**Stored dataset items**
╭──

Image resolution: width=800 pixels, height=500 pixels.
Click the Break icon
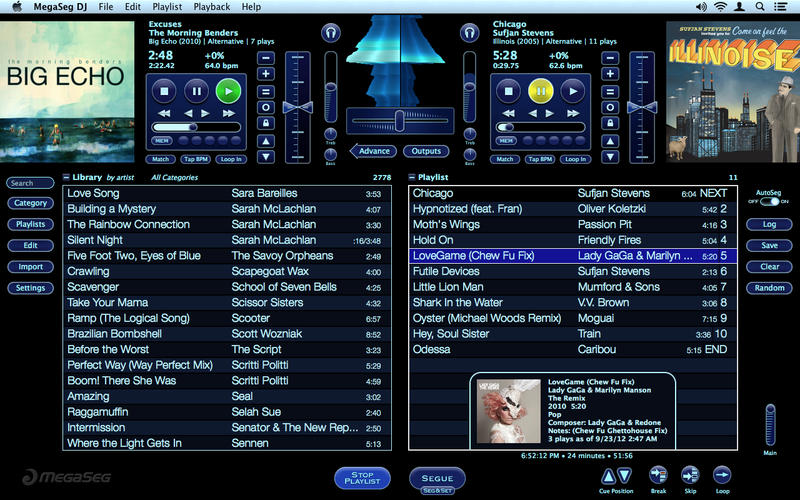(658, 475)
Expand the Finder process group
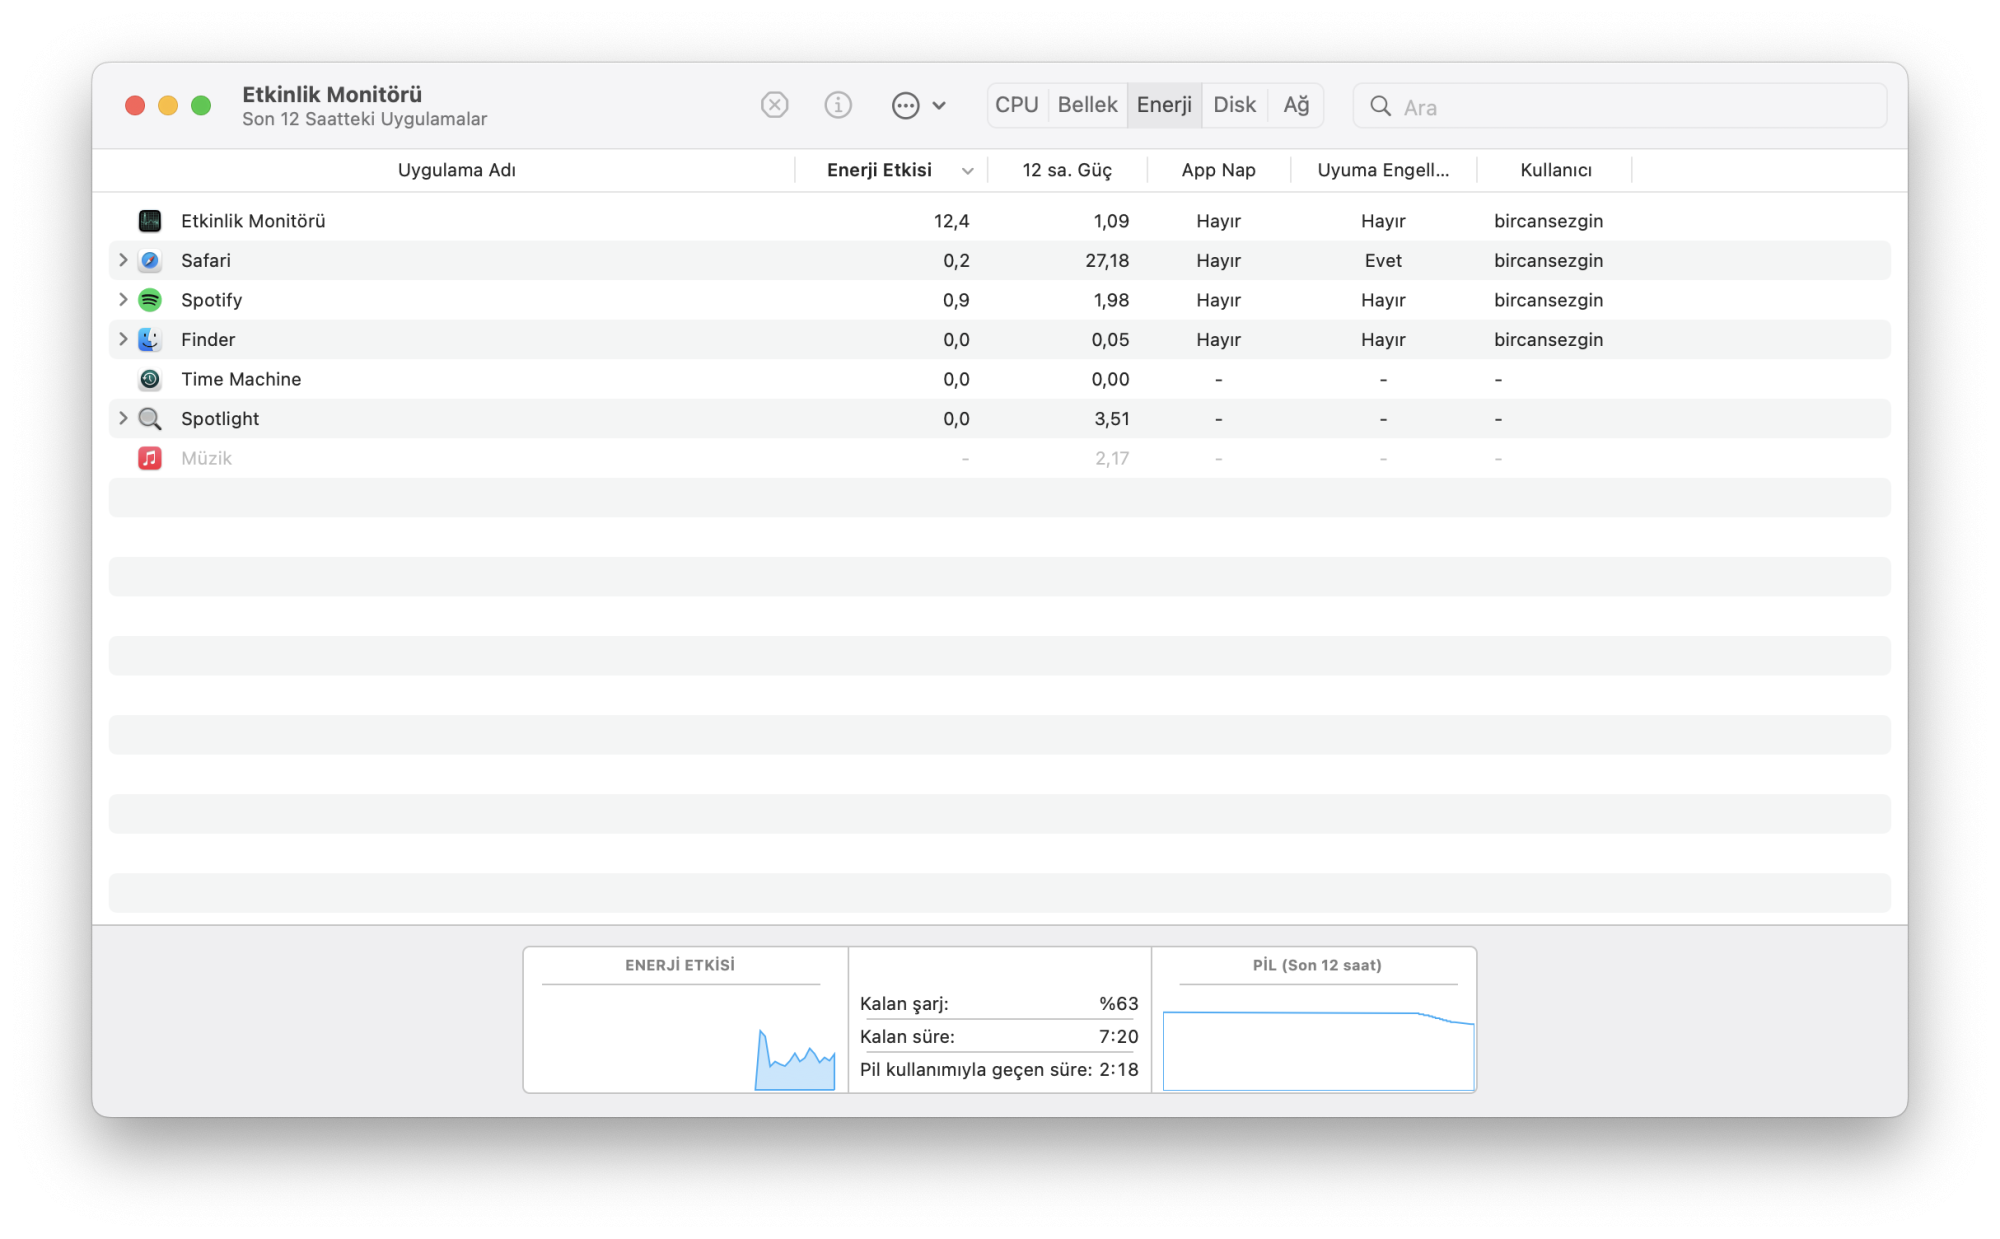This screenshot has height=1239, width=2000. (x=123, y=339)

╰──

**Instruction**
Copy the rows above word for word, omitting the pictures.

**Exercise solution**
Image resolution: width=800 pixels, height=500 pixels.
Click the Break icon
(658, 475)
Expand the Finder process group
This screenshot has height=1239, width=2000. (x=123, y=339)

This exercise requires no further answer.